The deadly, gilded sins of grit
How we value hard work and ignore privilege.

Nobody wants to tell you the truth about success. Sure, hard work matters. So does commitment. And focus. And perseverance in the face of failure. And blah, blah, blah. But you know what helps the most? A fountain of cash. If you don’t have that, you’ll have to borrow it.
Sometimes at very high interest rates.
You see, the real secret to success is how long you can accumulate debt. And how well you can manage it.
The average TED Talk ignores this bleak reality. Entrepreneurs and character coaches create smokescreens with words like grit. They know how easy it is to inspire people by telling them to practice harder, or wake up earlier. As if life were that simple, or fair.
Coined by educational theorists about a decade ago, grit refers to the idea of commitment to a single goal for long periods of time. It means navigating setbacks and failure.
People with grit don’t give up easily.
To some folks, this trait matters more than talent and intelligence. Although grit started in education, that and other buzzwords have leaked out into pop culture. You see them at airport bookstores now.
Even Dwayne Johnson likes telling us that hard work trumps everything else. That kind of attitude plays well in Under Armour commercials. Hey, I like The Rock. But I’ve lost count of how many times someone’s stood in a gym and given a cool pep talk about failure.
Trendy words like grit ring hollow for people who already have it. We realize how much more it takes when you start out with less. Some of us already knew how to study every night for hours. How to balance school with a shitty part-time job. How to write a term paper when the rest of our family’s screaming at each other outside our bedroom door.
We knew you couldn’t land your dream job by sitting around in your underwear, watching The Bold Type on Hulu.
What we needed wasn’t grit, but something else.
That something is perfectly embodied in this 2008 Japanese film, Departures. A young guy works his ass off to become a cellist in a symphony orchestra. But the orchestra loses its funding and dissolves. Now he’s stuck with huge amounts of debt. He has to take the most stigmatized job in his culture — mortician. At first he hates the isolation and discomfort.

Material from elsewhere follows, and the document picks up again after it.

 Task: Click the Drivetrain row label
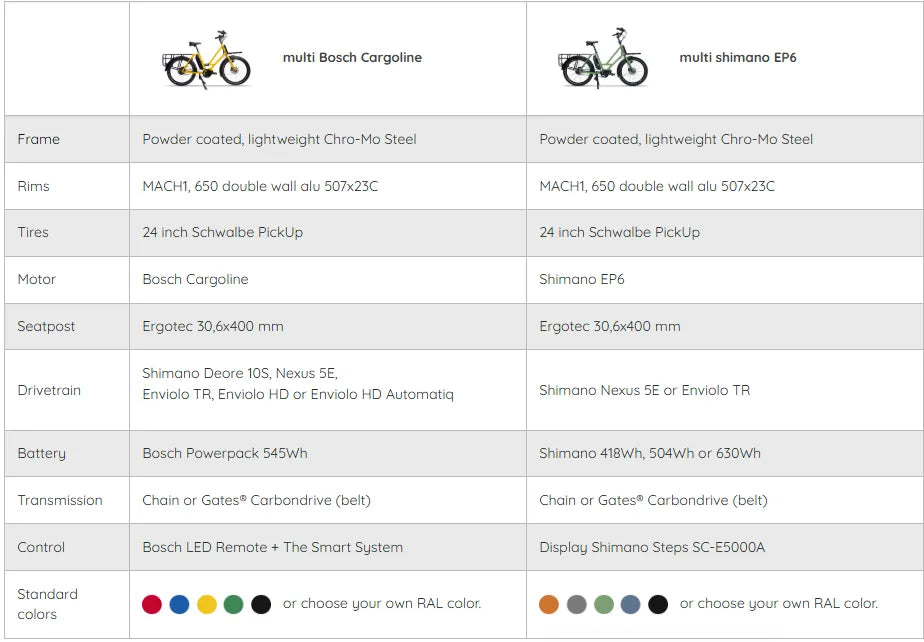pos(49,390)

But it pays super well. So he learns to adjust. On a side note, he also rediscovers his love for the cello eventually. But he doesn’t redeem his career. He just plays the thing on weekends.
More Americans should watch this movie before making their grand plans. We might have less of a student loan crisis on our hands. By the way, it’s pretty bad. The total amount of student debt exceeds 1.5 trillion now. The average college student graduates $28,000 in debt, and the Brookings Institute predicts that 40 percent of graduates will default on their loans by 2023. We’re literally putting our dreams on credit.
This won’t end well.
I’m not saying avoid school. But for the love of god, let’s stop pretending like grit and passion are enough. They used to be. Not anymore.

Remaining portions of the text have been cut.